1. Review and refresh. Blue Monday gets its name for a reason. The holiday cheer has worn off, you’re back to work and your first post-holiday credit card statements have arrived. If you’ve blown your budget, don’t worry. The New Year is a fresh start and you can take this opportunity to assess your budget, revise your financial goals and create a plan to repay any debt. CheckFirst offers a wide variety of calculators, quizzes and worksheets that can help you evaluate and set your 2019 budget no matter where you’re starting.
2. Don’t let new goals overwhelm you. If you’re setting out with new investment goals in 2019, don’t let them consume you. It can be easy to get lost in the sea of investment options, unfamiliar language and complex mathematical equations by yourself. If you’re looking for a crash course in investing that’s taught in plain language and easy to digest, consider registering for an Investing 101 course offered in Calgary or Edmonton by Chinook Learning Services and Metro Continuing Education, respectively. If you prefer learning at home, our free online courses hosted by financial planning guru Kelley Keehn might be for you.
3. Find the right fit. The root cause of financial stress can often be linked to a lack of information.
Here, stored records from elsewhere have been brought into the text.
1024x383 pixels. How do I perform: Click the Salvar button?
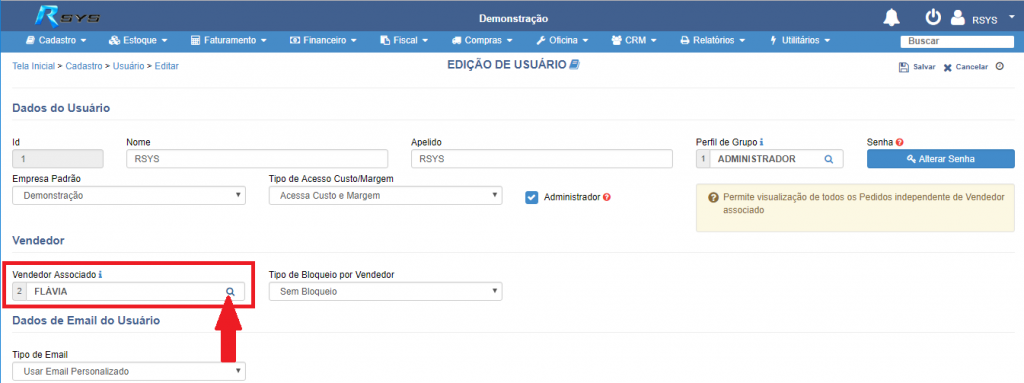point(918,67)
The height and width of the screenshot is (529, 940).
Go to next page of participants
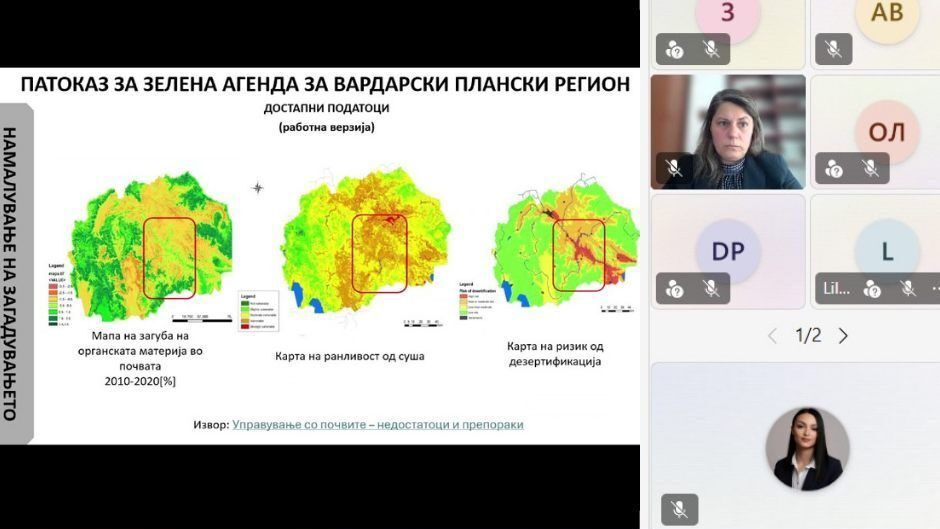coord(843,336)
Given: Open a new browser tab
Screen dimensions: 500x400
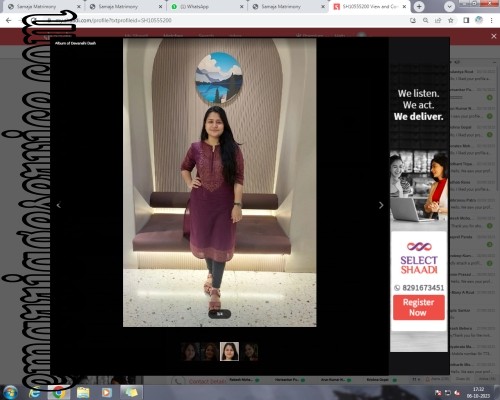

If you aren’t working with a financial advisor, consider working with one. A relationship with the right financial advisor can help make you a more informed investor who is comfortable with their investment decisions. Before you work with anyone new, always be sure to check their registration and ask key questions to make sure they are right for you. With few exceptions, securities industry professionals are required to be registered with the securities regulator in the jurisdiction where they conduct business. Registration helps protect investors because securities regulators will only register firms and individuals if they are properly qualified, helping you to rest easy.
4. Break up with bad relationships. Another big source of stress can stem from distrust in your investments or financial advisors. This year, once you’ve evaluated your finances and goals, don’t be afraid to end relationships that aren’t working for you. If an investment, financial partner or financial advisor isn’t providing what you need to feel comfortable and successful, don’t be afraid to speak up. Remember, they’re supposed to work for you.
5. Nothing is set in stone. While goals can help you clearly define where you want to be, the path to get there isn’t cut and dried. Don’t be afraid to pivot on your financial plan, or change direction throughout the course of 2019 as needed. Your finances should be arranged so as to help you achieve your goals (within reason). If something is bringing you undue stress, now is the time to change it!